La sequenza in cui A-Train uccide Popclaw è stata girata come una serie di micro-azioni concatenate, ognuna con un’attenzione meticolosa a movimenti, luci e tempistiche. Usher ha descritto il lavoro sul set come una prova di resistenza: occorreva mantenere una carica emotiva elevata mentre la troupe isolava ogni singolo gesto per consentire agli effetti digitali di funzionare. Da un punto di vista narrativo, inoltre, la scena doveva comunicare la frattura personale del personaggio, la sua obbedienza a ordini superiori e il senso di perdita che ne deriva, tutto in pochi istanti intensi.

La regia e gli effetti

Il montaggio a pezzi, necessario per integrare effetti speciali e coreografie di combattimento, ha richiesto una collaborazione stretta tra attori e regia. Per Usher è stato fondamentale costruire con la controparte emotiva, nonostante il tempo limitato e la rarità di scene condivise precedenti: creare storia e relazione in poche riprese è una sfida che ha definito gran parte della tensione sul set. In più, la presenza della sostanza di finzione Compound V e l’uso di eroina nella trama hanno aggiunto strati di significato, trasformando la scena in un commento sul controllo narrativo dei Supes.

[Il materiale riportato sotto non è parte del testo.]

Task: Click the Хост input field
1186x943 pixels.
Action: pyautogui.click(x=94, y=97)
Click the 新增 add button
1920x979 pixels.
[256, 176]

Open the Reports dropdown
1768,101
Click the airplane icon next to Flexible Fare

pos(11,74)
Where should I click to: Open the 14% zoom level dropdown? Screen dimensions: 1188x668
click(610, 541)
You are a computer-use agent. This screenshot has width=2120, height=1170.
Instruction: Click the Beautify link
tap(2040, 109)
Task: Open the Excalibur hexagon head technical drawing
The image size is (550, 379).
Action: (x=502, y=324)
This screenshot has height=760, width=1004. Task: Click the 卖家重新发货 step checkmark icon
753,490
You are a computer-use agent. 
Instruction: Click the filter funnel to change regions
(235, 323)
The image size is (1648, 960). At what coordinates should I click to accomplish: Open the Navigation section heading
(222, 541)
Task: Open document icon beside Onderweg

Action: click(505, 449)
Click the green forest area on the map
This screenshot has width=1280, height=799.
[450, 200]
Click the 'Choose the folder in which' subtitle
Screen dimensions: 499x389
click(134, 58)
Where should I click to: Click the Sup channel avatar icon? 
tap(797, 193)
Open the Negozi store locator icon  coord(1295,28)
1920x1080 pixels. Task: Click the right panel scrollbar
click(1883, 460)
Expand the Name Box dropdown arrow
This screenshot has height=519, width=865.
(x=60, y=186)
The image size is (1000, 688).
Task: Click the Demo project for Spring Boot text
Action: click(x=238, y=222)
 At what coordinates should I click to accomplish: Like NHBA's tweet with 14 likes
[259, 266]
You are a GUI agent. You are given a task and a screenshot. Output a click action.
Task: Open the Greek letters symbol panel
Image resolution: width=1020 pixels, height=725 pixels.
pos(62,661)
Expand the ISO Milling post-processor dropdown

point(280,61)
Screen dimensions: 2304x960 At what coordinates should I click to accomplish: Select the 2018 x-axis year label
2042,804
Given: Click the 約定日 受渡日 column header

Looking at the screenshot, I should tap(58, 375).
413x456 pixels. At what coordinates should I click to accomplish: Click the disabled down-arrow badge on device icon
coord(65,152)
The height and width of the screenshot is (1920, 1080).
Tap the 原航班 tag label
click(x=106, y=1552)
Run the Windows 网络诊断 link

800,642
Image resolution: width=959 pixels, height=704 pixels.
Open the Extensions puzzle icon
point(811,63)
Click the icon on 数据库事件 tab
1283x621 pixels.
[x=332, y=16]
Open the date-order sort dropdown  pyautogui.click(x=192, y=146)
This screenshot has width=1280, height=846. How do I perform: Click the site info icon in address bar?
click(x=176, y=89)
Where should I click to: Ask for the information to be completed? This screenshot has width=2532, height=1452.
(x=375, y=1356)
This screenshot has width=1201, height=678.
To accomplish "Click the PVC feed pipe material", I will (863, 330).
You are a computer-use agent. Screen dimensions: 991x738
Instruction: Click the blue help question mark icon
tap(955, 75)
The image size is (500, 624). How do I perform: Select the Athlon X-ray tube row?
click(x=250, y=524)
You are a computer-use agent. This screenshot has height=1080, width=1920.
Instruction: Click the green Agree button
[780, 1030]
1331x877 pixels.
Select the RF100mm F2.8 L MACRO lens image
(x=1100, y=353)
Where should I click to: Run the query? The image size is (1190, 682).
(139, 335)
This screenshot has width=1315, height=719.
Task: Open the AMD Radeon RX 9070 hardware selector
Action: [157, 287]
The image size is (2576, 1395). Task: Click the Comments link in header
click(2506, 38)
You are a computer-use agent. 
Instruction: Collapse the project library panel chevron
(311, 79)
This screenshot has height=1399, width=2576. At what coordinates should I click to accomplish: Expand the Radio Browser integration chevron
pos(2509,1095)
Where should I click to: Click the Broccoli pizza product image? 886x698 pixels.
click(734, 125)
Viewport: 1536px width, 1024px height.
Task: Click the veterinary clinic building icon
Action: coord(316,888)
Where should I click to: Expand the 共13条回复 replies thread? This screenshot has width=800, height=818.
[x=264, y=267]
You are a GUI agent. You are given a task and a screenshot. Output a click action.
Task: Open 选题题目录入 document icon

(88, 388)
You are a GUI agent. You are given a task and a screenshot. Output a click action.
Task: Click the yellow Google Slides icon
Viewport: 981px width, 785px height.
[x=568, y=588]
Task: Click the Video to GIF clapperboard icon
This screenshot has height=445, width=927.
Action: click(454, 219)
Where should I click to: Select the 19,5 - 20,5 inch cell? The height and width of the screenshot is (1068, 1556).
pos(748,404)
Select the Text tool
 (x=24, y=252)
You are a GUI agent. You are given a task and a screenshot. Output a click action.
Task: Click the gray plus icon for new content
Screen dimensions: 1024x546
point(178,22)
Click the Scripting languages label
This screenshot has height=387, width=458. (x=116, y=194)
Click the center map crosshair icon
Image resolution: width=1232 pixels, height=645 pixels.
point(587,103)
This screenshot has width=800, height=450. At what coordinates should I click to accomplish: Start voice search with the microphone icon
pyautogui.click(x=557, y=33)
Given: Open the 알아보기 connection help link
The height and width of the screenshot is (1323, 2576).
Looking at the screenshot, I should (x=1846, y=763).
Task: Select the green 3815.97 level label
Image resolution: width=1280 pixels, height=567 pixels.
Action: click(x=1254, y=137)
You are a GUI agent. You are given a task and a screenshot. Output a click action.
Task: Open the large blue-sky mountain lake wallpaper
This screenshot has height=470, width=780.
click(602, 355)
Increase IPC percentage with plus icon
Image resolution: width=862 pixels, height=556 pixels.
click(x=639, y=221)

Un nodo narrativo: colpe, perdita e circolarità

La morte di Popclaw non è un episodio isolato ma si inserisce in un tema ricorrente della serie: la perdita di persone care causata dall’esistenza dei Supes. Già nel primo episodio della prima stagione la vita di Hughie viene sconvolta quando la fidanzata muore a causa di A-Train, un evento che lascia ferite durature e crea una dinamica di colpa che ritorna nella trama. Far uccidere al personaggio la propria compagna su ordine di un superiore, come accade, chiude idealmente un circolo tragico e mette in luce il conflitto tra affetto personale e fedeltà al potere.

Il peso morale per A-Train

Costringere A-Train a compiere un gesto così estremo acuisce la contraddizione del suo ruolo: atleta popolare, strumento mediatico e, al tempo stesso, vittima del sistema che lo controlla. Questa scelta narrativa permette allo spettatore di osservare la decadenza morale sia del singolo che dell’istituzione che lo sfrutta. Il fatto che, in seguito, lo stesso personaggio finisca per perdere la vita nella quinta stagione per mano di Homelander aggiunge un ulteriore livello di ironia tragica, mostrando come la fedeltà al potere non garantisca protezione.

L’ultima stagione e la chiusura del ciclo

La chiusura della saga su Prime Video, sancita con il finale del 20 maggio 2026, porta a compimento archi narrativi costruiti per anni. Nella stagione finale il destino di A-Train diventa emblematico della presa che Homelander esercita sugli altri Supes: tradimenti, alleanze fragile e punizioni definitive sono parte della conclusione. Per molti personaggi l’epilogo rappresenta la naturale conseguenza di scelte morali discutibili, e la morte di A-Train è letta come la summa di un percorso iniziato con incidenti e compromessi fin dalla prima stagione.

Guardando al complesso, la scena con Popclaw rimane un emblematico esempio di come una singola sequenza possa condensare tecnica, sentimento e significato narrativo. Per Jessie T. Usher è stata una prova professionale che ha richiesto concentrazione e versatilità: elementi che, sommati, spiegano perché quell’episodio continua a essere ricordato sia dal cast sia dal pubblico come un momento fondamentale nella storia di The Boys.